The GFPN network architecture is enhanced by incorporating the concept of Dysample offset, aiming to address the limitations of the original GFPN architecture and effectively extract deep information from low-light scenes as well as to capture potential information within the low-light dataset.
Group convolution is employed as a substitute for conventional convolution in the detection head, effectively mitigating the blurring of edge information caused by low light conditions. By isolating interference information related to object edges, this approach enhances the compatibility between the model’s detection head and the improved network architecture, thereby contributing to a better balance between real-time performance and model accuracy.
The proposed method demonstrates superior real-time performance and accuracy compared to the baseline model, as evidenced by numerous experiments.

2. Related Work

2.1. Object Detection

Mainstream object detection methods can generally be categorized into either one- or two-step detectors and anchor-free models.

Among these, SSD and YOLO [41] belong to the class of one-stage detectors. As one-stage detectors, they are designed to directly predict the object bounding box and class label, then immediately output the location and category information of the target. Because of their fast speed and less need for calculation, one-stage detectors usually work in scenes with high real-time requirements.

On the other hand, R-CNN, R-FCN [42], and other similar models are classified as two-stage detectors. These detectors first generate region proposals, then perform classification and bounding box regression to refine these proposals. Due to their two-stage detection process, these detectors typically require more computational resources and time. In comparison to one-stage detectors, two-stage detectors exhibit significant limitations in specific application scenarios and requirements.

Therefore, to ensure the broad applicability and real-time requirements of the detector, in this study we have opted to investigate a one-stage detector.

2.2. Low-Light Image Enhancement

Due to the emergence of deep learning, there has been widespread investigation into low-light image enhancement. There are two primary methods for enhancing low-light images: one involves utilizing reflectance as the enhanced image, while the other entails reconstructing the enhanced image through illumination adjustment.

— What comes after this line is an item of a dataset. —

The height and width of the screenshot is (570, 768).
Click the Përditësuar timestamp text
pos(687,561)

The task of low-light enhancement detection aims to improve the visual perception of humans by restoring image details and correcting color distortion, thereby generating illuminated images for advanced visual tasks such as object detection. This significantly impacts the real-time performance of detectors such as Kind, zero-DCE, MBLLEN, and IAT.

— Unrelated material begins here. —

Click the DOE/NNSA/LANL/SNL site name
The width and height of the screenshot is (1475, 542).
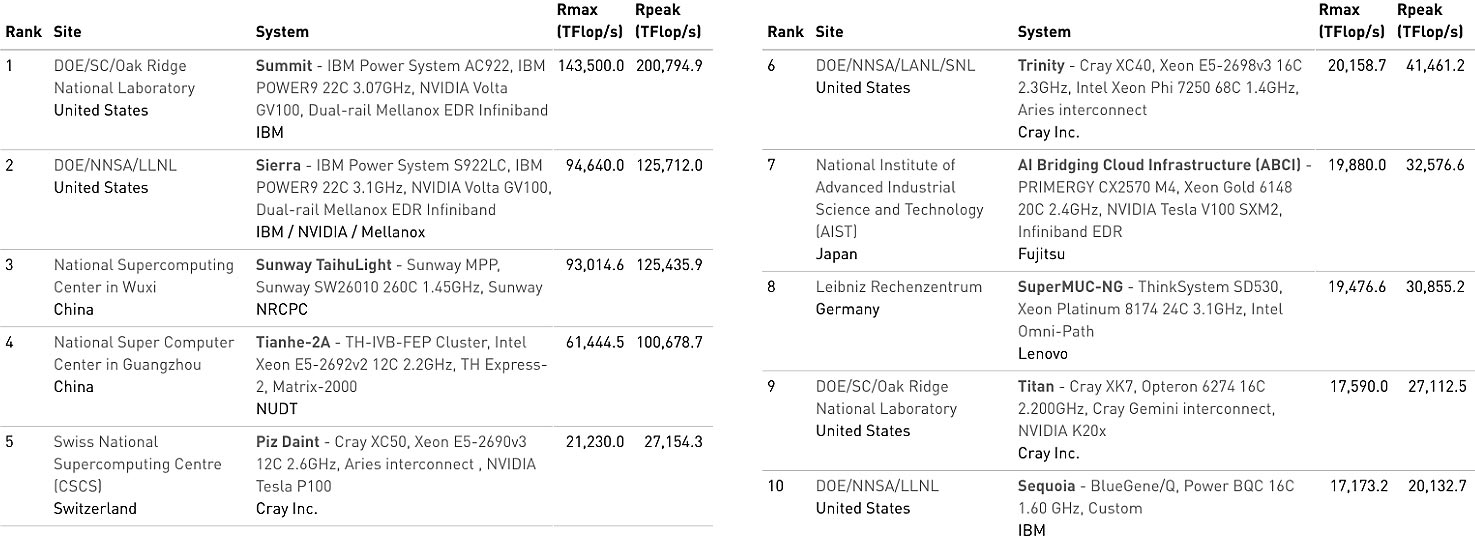[895, 66]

2.3. Low-Light Object Detection

Our primary focus lies in enhancing object detection performance through network structure adjustments or the utilization of specialized neural networks, particularly when dealing with low-light images. The current research trend involves developing end-to-end models for low-light detection and applying object detectors in low-light scenes. To achieve an end-to-end system for detecting low-light scenes, this approach directly extracts potential features from the original image to enhance both detection performance and efficiency. Thus, in this paper we adopt this method and research direction. Compared to the complexity and lack of real-time performance associated with image enhancement techniques, the end-to-end low-light target detection system holds greater application value and significance.

3. Method

Detection performance is adversely affected by weak light interference, resulting in diminished visibility in low-light images. To harness the potential information in these images, we employ repGFPN for various levels of network feature fusion and integrate Dysample upsampling to capture scene-specific details. Additionally, a novel group convolution detection head is utilized to mitigate interference from object edges. This approach effectively eliminates blurred edge information under low-light conditions while maintaining a balance between real-time performance and model accuracy.

3.1. GOI-YOLO Model

In this section, we present the details of our enhanced GOI-YOLO model, which has been trained on the Exdark dataset [43] with a focus on thirteen specific classes. Our model incorporates several enhancements to achieve real-time performance, high accuracy, and improved generalization.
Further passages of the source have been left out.